Creating a Python package

Share this article

In the previous step of this case study, we explored our data in an ad hoc fashion using Jupyter notebooks. Now it is time to get to work on the code that will be used to prepare our data and train our model. Before we start coding, we will set up a Python package so that we can easily import our code across different environments. 

This article was created as part of a larger case study on developing data science models. That being said, it is also a great standalone resource if you are looking for a gentle introduction to creating a Python package. 

A schematic that shows the basic structure of a directory for making a Python package.

Why create a Python package

Why should you organize your code into a Python package rather than just maintaining a collection of scripts? Here are some advantages to using a Python package. 
 
  • Import code in different environments. The biggest advantage of organizing your code into a Python package is that it makes it easy to import your code across a variety of different environments. If you package your code up, then it is easy to import your code across different machines or clusters of machines.
  • Test code with ease. It is much easier to create tests for your Python code  if you turn your code into a Python package. This is partially because it makes it easier to import your code into test files.
  • Track different versions of your code. If you organize your code into a Python package then it is much easier to track different versions of your code and toggle back and forth between different versions of your code. 

How to create a Python package

What do you need to do to create a Python package? Here are the minimum changes that need to be made to your code so that it can be imported as a Python package and installed using pip. 

  • Add __init__.py files. This __init__.py file is one of the most fundamental tools for  creating python packages.
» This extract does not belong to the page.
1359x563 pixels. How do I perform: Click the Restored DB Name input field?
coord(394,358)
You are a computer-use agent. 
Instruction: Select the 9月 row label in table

In order to import a directory as a simple Python package, the directory must have an __init__.py file in it. Every subdirectory that exists within the main package directory must also contain an __init__.py file. In many cases, your __init__.py files will be empty and that is fine. If you want to learn more about __init__.py files check out our post on python init files

Other common files in Python packages

  • setup.cfg. A setup.cfg file is a configuration file that contains static information about your package that does not change often, such as the name and author of the package. This information is used by setup tools, which is the default tool for packaging and distributing Python code. Technically you can build a python package without a setup.cfg file and include all of the relevant information in a setup.py file, but it is best practice to include a setup.cfg file for static information. 
  • setup.py. A setup.py file is similar to a setup.cfg file, however rather than being a static configuration file, it is a Python file that allows you to dynamically import information and modify it. The setup.py file is also used by setuptools and can be used to pass the same information as the setup.cfg file. Technically, a directory does not need to include a setup.py file in order to be considered a Python package. However, a setup.py file is required if you want to import an editable version of your package using pip – which we do! 
  • README. A readme file is a file that contains human-readable documentation about the Python package. If you are following along with our case study, you should already be familiar with the concept of a README file because we created one when we initialized our GitHub repository in a previous step
  • LICENSE. A LICENSE is a file that tells other developers how they are allowed to use your code. It generally provides information such as whether the code is allowed to be modified or what use cases it is allowed to be used for. If you are following along with our case study, you should be familiar with the concept of a LICENSE because we already initialized our GitHub repository with one in a previous step
  • pyproject.toml. A pyproject.toml file is used to specify the resources that are needed in order to build the package. For example, if you need to specify a specific version of setuptools that should be used to build your Python package, then you can specify that in your pyproject.toml file. If you want to read more about pyproject.toml files then we recommend checking out this resource

Steps for creating a Python package

For this step of our case study, we will create a minimalistic Python package and import that package into another Python script. You should work through all of these steps if you are following along with our case study.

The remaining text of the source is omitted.